Ancak tersi doğru. Yaşayan kültür değişime gereksinim duyuyor. Kapsamlı olarak benimseyebilen bir ulus, karışıklık içindeki bir ulus değildir. Japonya, kendi kültürüne çok zarar vermeden, Meiji devrinden beri Batı’yı mümkün olduğunca benimsemekte. Hong Kong, Batı etkilerini sevinçle içine çekiyor ama gerçekte Çinli-ve de son derece başarılı olarak kalıyor. “Kendimle çelişiyor muyum?” diye sormuştur başka bir ünlü muhafazakar Walt Whitman. “İyi o halde, kendimle çelişiyorum./(Büyüğüm, çoklukları kapsıyorum).”
Eğer Batı’nın sömürgeci genişlemesi tekil bir konuşma, dünyanın az gelişmiş uluslarına sert, saygısız bir emir olmuşsa, bugünün küresel manzarası da karşılıklı bir konuşmadır, aynı anda hem dinleyip hem de öğrenen birçok sesin heyecan verici bir çağlamasıdır. Değiş tokuş, çok yönlü ve anlıktır. Bir Japon, bir Venezuela Internet Web Sitesi’nde, Hollanda pornografisine arzuyla bakabilir; bir Alman, bir Güney Kore VCR’sinde Hong Kong kung fu videoları izleyebilir. Eğer Kipling günümüze gelebilseydi, kebap dükkanları, köri restoranları ve dai-pai donglarla dolu bir İngiltere görecekti. Ve hemşehrileri, bunların tadını çıkarırken bulacaktı.

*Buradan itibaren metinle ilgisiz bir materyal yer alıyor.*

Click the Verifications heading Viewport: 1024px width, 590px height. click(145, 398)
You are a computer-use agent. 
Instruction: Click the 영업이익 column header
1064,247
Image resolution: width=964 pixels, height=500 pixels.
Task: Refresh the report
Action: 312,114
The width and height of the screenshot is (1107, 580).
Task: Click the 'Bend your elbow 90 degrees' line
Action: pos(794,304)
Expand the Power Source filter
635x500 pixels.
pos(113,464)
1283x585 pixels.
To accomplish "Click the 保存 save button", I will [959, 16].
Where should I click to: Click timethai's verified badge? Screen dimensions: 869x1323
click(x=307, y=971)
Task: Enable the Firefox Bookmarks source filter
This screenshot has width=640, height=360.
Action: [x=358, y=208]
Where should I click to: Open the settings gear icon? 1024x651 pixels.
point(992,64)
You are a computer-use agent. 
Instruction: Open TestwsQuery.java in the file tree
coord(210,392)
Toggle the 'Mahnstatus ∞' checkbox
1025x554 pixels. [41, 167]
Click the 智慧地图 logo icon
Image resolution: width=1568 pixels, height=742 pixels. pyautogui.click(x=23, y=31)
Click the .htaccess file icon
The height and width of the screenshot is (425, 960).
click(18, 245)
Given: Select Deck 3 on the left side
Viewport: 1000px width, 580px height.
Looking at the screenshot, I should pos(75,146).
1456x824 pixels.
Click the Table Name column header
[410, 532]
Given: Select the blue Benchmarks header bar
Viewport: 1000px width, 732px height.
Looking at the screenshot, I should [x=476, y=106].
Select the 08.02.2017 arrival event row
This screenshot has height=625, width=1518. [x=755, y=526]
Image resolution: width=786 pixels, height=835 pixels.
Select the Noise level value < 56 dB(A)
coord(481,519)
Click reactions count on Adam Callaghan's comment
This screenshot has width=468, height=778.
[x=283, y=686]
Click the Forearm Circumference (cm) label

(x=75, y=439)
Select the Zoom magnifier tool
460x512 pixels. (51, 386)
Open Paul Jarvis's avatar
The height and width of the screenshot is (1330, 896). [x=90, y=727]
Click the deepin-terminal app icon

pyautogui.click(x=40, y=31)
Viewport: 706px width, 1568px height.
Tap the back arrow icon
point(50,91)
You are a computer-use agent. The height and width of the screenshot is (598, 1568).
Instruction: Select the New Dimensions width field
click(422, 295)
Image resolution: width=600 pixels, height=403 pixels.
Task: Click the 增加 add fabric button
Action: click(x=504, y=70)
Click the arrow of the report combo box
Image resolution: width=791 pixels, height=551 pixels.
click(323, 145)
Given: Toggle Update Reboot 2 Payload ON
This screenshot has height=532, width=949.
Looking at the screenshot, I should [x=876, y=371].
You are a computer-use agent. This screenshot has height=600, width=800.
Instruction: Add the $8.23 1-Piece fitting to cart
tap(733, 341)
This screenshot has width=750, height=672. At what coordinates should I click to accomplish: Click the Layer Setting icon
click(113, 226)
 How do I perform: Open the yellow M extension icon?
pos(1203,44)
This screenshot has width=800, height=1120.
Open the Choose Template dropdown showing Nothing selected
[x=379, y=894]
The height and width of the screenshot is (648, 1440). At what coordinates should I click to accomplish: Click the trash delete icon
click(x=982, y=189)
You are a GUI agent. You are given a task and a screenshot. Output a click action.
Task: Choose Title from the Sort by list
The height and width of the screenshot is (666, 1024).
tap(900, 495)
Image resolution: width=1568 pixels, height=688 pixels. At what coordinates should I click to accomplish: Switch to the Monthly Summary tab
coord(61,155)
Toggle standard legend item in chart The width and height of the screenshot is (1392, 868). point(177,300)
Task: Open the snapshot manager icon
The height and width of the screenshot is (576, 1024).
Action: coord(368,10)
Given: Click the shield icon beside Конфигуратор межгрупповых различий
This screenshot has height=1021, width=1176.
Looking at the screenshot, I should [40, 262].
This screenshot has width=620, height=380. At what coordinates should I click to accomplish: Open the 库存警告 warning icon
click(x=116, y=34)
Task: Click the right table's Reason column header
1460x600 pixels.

Filozof Kipling, bu günlerde pek de revaçta değil. Ona ait olan, beyaz bir adamın sorumluluğu, Avrupalıların uygarlıklarını yayma zorunluluğu kavramı, çağdaş, çok yönlü dünya için çok fazla kibirli. Kipling’in saygınlığı yine de tekrar artabilir. Büyük kitleleri açıkça aşağılamış olmasının ötesinde, kendisininkinden daha eşitlikçi bir zamanı belirsizce de olsa önceden görmüş olan bir uluslararasıcıydı. Onun “Doğu Doğu’dur.” sözü kalıplaşmış olacak kadar iyi bilindiği halde, az insan şiirdeki şu takip eden mısraları hatırlar: “Fakat iki güçlü adam karşı karşıya durdukları zaman, ikisi de dünyanın birer ucundan gelseler de/ O zaman ne Doğu kalır ne Batı, ne de sınır; artık onların ne doğdukları yer önemlidir, ne de hangi soydan oldukları!”